DIRECTIONS FOR THIS TASK ->
Below is a listing; restate from it, character for character, the lines beginning at the line holding "[Twitter] (971, 48)" and ending at the line holding "Join our Talent Network (180, 845)", both included.
= Beginning of Section =
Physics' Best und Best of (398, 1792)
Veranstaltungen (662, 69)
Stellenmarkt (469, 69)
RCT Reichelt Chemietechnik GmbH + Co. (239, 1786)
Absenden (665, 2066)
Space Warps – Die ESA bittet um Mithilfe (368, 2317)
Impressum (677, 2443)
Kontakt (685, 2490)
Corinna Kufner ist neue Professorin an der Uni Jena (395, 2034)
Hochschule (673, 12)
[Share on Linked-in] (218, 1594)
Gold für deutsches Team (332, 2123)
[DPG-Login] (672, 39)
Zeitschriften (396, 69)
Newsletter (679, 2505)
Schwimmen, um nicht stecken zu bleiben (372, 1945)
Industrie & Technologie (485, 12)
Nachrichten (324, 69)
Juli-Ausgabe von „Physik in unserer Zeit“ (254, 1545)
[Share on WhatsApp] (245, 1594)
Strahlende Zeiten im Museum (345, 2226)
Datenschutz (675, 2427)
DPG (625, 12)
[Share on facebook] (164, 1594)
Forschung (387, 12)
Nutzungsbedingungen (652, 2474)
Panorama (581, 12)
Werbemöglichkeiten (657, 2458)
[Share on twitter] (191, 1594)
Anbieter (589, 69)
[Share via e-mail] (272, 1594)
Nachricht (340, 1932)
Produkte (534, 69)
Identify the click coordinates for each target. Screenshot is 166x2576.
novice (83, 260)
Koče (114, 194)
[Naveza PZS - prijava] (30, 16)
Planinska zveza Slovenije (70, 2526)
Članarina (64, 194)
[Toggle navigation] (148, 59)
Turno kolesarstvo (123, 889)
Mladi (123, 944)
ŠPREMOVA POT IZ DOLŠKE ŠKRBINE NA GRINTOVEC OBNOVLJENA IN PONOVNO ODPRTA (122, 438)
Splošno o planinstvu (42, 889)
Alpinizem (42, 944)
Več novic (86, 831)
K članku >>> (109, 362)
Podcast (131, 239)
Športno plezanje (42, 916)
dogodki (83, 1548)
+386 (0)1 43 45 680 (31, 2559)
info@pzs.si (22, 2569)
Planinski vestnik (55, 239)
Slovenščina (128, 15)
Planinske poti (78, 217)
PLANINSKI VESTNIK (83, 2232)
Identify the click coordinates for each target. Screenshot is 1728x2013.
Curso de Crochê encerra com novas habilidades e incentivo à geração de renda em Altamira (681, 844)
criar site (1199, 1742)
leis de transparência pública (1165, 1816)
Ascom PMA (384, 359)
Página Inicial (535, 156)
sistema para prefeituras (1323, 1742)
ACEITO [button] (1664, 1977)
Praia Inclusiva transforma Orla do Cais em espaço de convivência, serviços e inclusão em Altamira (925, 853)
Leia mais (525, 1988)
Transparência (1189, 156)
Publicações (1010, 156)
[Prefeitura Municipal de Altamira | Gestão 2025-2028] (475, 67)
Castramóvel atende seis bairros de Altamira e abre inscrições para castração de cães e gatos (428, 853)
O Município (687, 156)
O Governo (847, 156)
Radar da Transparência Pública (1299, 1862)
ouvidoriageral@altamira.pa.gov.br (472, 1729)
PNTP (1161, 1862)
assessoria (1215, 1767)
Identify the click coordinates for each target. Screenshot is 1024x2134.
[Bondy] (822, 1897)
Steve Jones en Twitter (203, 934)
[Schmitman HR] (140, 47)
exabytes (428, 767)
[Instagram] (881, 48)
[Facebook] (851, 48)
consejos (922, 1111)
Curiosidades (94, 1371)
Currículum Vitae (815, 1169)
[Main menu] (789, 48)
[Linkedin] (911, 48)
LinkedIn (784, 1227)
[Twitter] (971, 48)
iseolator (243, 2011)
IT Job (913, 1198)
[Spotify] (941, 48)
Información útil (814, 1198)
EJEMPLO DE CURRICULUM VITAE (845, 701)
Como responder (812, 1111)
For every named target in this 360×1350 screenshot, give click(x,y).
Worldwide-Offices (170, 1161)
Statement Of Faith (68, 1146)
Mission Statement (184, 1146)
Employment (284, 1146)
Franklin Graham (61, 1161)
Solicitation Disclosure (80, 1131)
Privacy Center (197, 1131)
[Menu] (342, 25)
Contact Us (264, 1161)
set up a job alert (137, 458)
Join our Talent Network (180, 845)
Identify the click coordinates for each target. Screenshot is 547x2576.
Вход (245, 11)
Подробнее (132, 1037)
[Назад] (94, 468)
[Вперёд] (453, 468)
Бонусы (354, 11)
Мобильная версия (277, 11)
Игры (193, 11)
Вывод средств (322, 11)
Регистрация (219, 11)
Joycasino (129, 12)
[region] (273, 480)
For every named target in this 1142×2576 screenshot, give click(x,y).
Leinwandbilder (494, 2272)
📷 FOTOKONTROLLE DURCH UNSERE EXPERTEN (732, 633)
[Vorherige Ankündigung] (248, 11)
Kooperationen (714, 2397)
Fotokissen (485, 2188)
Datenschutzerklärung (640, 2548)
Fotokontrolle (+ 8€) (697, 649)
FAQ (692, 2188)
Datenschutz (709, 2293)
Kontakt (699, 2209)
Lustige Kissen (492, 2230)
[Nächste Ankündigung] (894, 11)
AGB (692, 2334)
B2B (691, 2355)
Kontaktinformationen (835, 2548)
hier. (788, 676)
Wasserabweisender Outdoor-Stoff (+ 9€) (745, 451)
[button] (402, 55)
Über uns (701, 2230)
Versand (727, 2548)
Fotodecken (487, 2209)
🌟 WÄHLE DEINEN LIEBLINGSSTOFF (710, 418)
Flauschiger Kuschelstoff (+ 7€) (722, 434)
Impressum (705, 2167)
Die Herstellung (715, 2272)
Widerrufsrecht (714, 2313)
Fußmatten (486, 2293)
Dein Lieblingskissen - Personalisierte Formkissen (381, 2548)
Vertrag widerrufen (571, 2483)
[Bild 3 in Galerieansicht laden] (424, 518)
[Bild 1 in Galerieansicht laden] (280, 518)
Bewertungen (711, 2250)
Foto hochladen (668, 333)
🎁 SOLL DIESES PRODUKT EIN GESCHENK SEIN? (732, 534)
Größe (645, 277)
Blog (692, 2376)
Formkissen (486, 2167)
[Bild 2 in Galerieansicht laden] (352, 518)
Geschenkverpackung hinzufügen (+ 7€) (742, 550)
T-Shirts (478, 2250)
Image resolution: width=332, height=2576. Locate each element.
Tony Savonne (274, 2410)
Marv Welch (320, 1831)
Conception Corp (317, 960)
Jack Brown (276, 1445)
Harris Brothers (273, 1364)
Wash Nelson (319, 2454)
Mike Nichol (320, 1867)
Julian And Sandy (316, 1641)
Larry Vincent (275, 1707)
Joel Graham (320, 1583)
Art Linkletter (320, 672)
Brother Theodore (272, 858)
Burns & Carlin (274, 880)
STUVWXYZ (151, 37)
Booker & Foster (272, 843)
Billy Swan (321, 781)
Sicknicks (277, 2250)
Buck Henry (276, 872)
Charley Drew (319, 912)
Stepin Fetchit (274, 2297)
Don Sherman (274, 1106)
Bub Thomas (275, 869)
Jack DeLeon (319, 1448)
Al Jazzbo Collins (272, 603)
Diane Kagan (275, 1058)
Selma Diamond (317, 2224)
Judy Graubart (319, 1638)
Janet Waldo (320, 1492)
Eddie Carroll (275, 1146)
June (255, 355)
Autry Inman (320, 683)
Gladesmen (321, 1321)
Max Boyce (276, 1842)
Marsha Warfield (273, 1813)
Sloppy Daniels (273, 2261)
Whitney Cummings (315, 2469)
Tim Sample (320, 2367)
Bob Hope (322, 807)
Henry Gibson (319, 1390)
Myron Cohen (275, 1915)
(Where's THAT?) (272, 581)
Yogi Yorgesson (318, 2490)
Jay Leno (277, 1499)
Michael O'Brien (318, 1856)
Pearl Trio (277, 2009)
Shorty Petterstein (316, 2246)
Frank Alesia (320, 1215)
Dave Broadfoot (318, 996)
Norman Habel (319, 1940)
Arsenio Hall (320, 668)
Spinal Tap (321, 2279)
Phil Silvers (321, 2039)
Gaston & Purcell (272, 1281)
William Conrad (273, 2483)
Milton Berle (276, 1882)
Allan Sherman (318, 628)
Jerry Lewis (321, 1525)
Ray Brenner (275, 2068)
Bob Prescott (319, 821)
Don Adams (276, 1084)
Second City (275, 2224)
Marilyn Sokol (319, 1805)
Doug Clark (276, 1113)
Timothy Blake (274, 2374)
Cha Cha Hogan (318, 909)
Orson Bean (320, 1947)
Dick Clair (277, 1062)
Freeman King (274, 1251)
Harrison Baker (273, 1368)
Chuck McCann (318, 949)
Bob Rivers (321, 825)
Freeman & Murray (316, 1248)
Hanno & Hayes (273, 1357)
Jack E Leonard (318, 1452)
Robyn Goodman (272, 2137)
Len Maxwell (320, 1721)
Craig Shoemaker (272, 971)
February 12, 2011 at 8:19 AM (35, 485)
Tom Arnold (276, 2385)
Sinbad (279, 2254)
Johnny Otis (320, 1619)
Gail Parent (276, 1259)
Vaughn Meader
= End of Section =
TASK OUTPUT ->
[Twitter] (971, 48)
iseolator (243, 2011)
IT Job (913, 1198)
[Spotify] (941, 48)
Información útil (814, 1198)
EJEMPLO DE CURRICULUM VITAE (845, 701)
Como responder (812, 1111)
For every named target in this 360×1350 screenshot, give click(x,y).
Worldwide-Offices (170, 1161)
Statement Of Faith (68, 1146)
Mission Statement (184, 1146)
Employment (284, 1146)
Franklin Graham (61, 1161)
Solicitation Disclosure (80, 1131)
Privacy Center (197, 1131)
[Menu] (342, 25)
Contact Us (264, 1161)
set up a job alert (137, 458)
Join our Talent Network (180, 845)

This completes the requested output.